[ACTIONS TO TAKE]
#1 Can you reproduce the Harvey Cushing text from "Cushing Operating on" through "the 2000th operation." with "film" substituted for "footage"?
#2 Could you pick up the Harvey Cushing text after its final sentence and keep it going?

Photo by Walter W. Boyd.

Cushing Teaching

Cushing is here demonstrating post-operative neurological dressings. Aftercare was extremely important to the success of his brain tumor operations.

Photo by Walter W. Boyd

Harvey Cushing, Dr. Ottfrid Förster, and Patient, 1930

Photo by Walter W. Boyd

Cushing Operating on the 2000th Verified Brain Tumor, April 15, 1931

Louise Eisenhardt kept count of Cushing’s tumor cases. The event of Cushing's 2000th tumor operation was both photographed and filmed. The footage from that day, which can be viewed at this link, is the only known filmic record of a Cushing operation. The last photograph is of a cake celebrating the 2000th operation.

Photos by Walter W. Boyd

Medical Essayist

Like Oliver Wendell Holmes and William Osler, Cushing wrote literary essays reflecting on aspects of the medical profession or on medical history. Consecratio Medici and Other Papers, published by Little, Brown in 1929, was a well-received anthology of Cushing’s essays. The title essay, “Consecratio Medici,” adapted from a graduation address to Jefferson Medical College, urged graduates to consecrate or devote themselves to their profession. Another collection of essays, The Medical Career, was published after Cushing’s death.

 

 


 

 

 

 

 

 

 

Cushing, Klebs, and Fulton

Whenever Cushing traveled to Europe for international congresses, he was sure to stop at Arnold Klebs’s villa, Les Terraces, in Nyon, Switzerland, along Lake Geneva. Cushing met Klebs, an expert in tuberculosis and sanatoria, during his Hopkins years. Retiring early from medical work in America, Klebs returned to his native Switzerland to pursue book collecting and humanistic studies. John Fulton, who worked under Cushing at Peter Bent Brigham Hospital in 1927-28, became his disciple and eventually his literary executor. This photograph shows Charles Sherrington, Harvey Cushing, William Henry Welch (former professor of pathology and dean of Johns Hopkins), Thomas Graham Brown (professor of physiology at the University of Wales in Cardiff and a mountaineer), and John F. Fulton at Les Terraces, September 1931.

[AVAILABLE DATA]
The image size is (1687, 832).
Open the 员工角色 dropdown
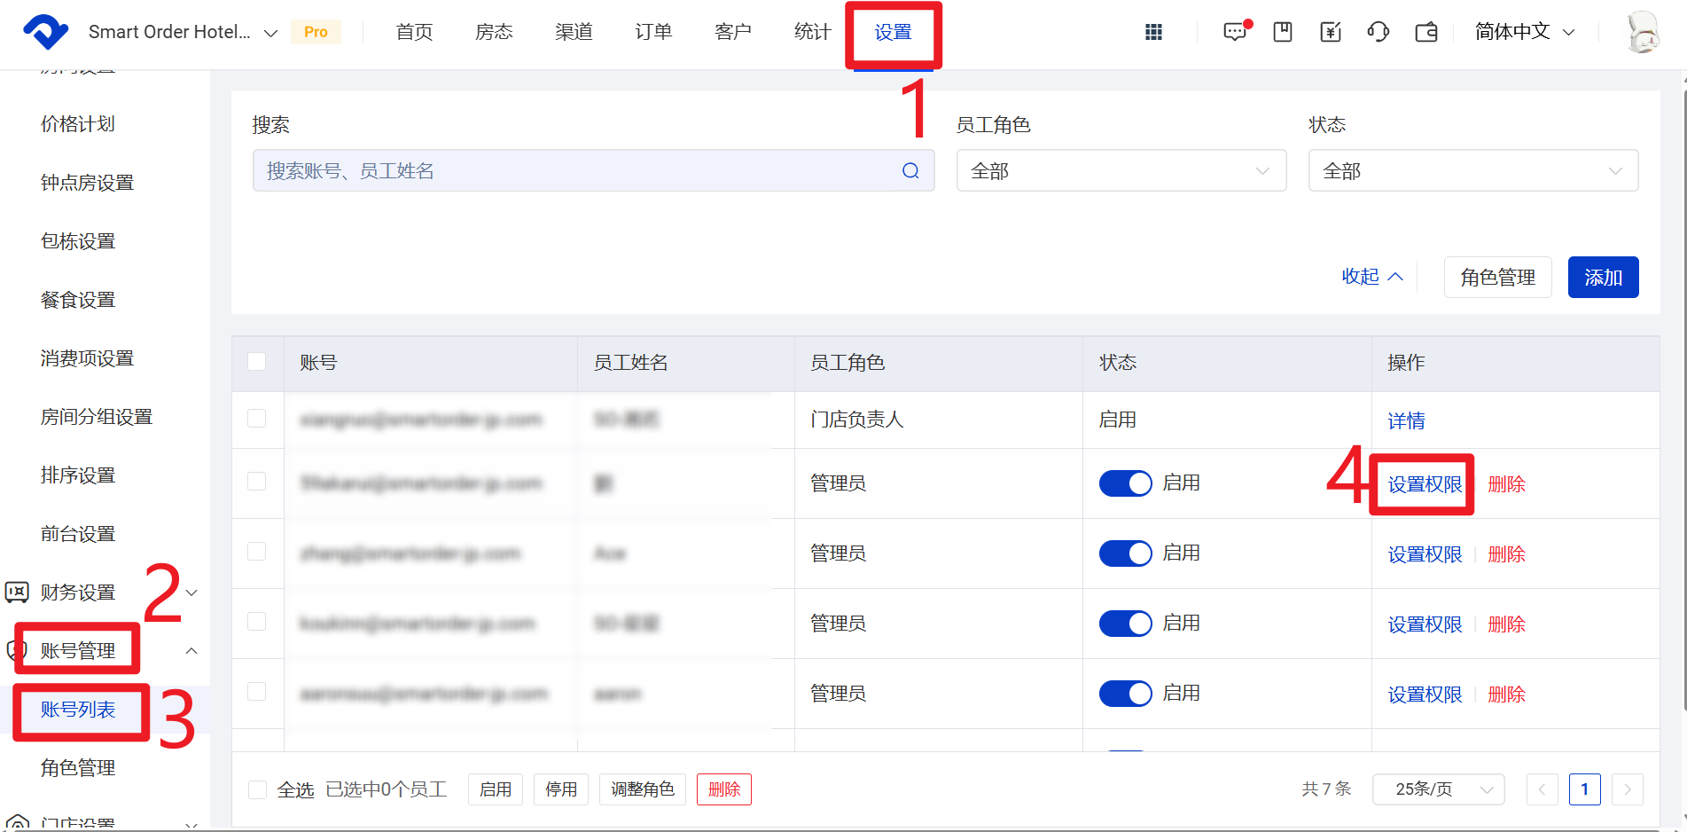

[EXERCISE ANSWERS]
#1
Cushing Operating on the 2000th Verified Brain Tumor, April 15, 1931

Louise Eisenhardt kept count of Cushing’s tumor cases. The event of Cushing's 2000th tumor operation was both photographed and filmed. The film from that day, which can be viewed at this link, is the only known filmic record of a Cushing operation. The last photograph is of a cake celebrating the 2000th operation.

#2
The lower photograph is a well-known image of Cushing that was taken by Arnold Klebs on the Axenstrasse in Switzerland. Cushing gave signed copies of this photo to a number of his associates, in this case, to Richard U. Light.

Photographs of a Case from the Brain Tumor Registry

Cushing had lantern slide photographs taken of his patients before and after surgery and then at later intervals. These slides, part of the Cushing Tumor Registry, are owned by the Yale Department of Neurosurgery and have been digitized. Shown are the set of images pertaining to one of Cushing's cases.

Monograph on 2000 Tumor Cases

Harvey Cushing, Intracranial tumours: Notes upon a Series of Two Thousand Verified Cases with Surgical-Mortality Percentages Pertaining Thereto. Springfield, Ill.: Charles C Thomas, 1932.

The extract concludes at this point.